CVE-2024-11730: 
WordPress vulnerability analysis and mitigation

The KiviCare – Clinic & Patient Management System (EHR) plugin for WordPress contains a SQL Injection vulnerability (CVE-2024-11730) discovered in December 2024. The vulnerability affects all versions up to and including 3.6.4, where the 'sort[]' parameter of the static_data_list AJAX action is susceptible to SQL injection attacks (NVD).

The vulnerability stems from insufficient escaping of user-supplied parameters and inadequate preparation of SQL queries in the static_data_list AJAX action. The CVSS v3.1 base score is 6.5 (Medium), with a vector string of CVSS:3.1/AV:N/AC:L/PR:L/UI:N/S:U/C:H/I:N/A:N. This indicates that the vulnerability requires network access and low privileges to exploit, requires no user interaction, and can result in high confidentiality impact (NVD).

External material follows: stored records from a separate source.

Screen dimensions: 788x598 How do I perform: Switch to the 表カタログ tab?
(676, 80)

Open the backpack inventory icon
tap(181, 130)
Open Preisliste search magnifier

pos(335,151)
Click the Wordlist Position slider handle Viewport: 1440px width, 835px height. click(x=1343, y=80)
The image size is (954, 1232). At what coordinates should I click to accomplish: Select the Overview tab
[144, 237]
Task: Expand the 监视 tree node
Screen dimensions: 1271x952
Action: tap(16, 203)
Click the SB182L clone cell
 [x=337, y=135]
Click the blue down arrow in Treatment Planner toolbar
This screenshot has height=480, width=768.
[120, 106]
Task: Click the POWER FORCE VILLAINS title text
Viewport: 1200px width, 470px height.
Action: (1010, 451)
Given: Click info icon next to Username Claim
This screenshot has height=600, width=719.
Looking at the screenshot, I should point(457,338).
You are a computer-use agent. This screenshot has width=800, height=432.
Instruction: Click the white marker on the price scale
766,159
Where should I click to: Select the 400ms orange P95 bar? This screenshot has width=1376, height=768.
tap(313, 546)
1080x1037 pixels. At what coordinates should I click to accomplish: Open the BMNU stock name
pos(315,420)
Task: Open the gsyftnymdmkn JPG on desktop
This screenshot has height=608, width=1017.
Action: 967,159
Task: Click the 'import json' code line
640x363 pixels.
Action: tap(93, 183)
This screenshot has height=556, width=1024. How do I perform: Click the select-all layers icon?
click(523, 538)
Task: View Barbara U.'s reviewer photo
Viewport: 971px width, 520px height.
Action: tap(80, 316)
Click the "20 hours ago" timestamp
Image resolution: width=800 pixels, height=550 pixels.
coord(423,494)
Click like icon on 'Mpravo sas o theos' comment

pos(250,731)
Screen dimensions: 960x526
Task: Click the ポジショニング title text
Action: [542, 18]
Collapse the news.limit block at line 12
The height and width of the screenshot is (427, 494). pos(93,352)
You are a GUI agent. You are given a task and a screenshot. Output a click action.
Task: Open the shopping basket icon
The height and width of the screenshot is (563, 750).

When successfully exploited, attackers with doctor or receptionist-level access (or higher) can append additional SQL queries to existing ones, potentially extracting sensitive information from the database. The vulnerability primarily affects the confidentiality of the system, with no direct impact on integrity or availability (NVD).

Users are advised to update their KiviCare plugin to version 3.6.5 or later, which contains the fix for this vulnerability. A patch has been released and is available through the WordPress plugin repository (Patch).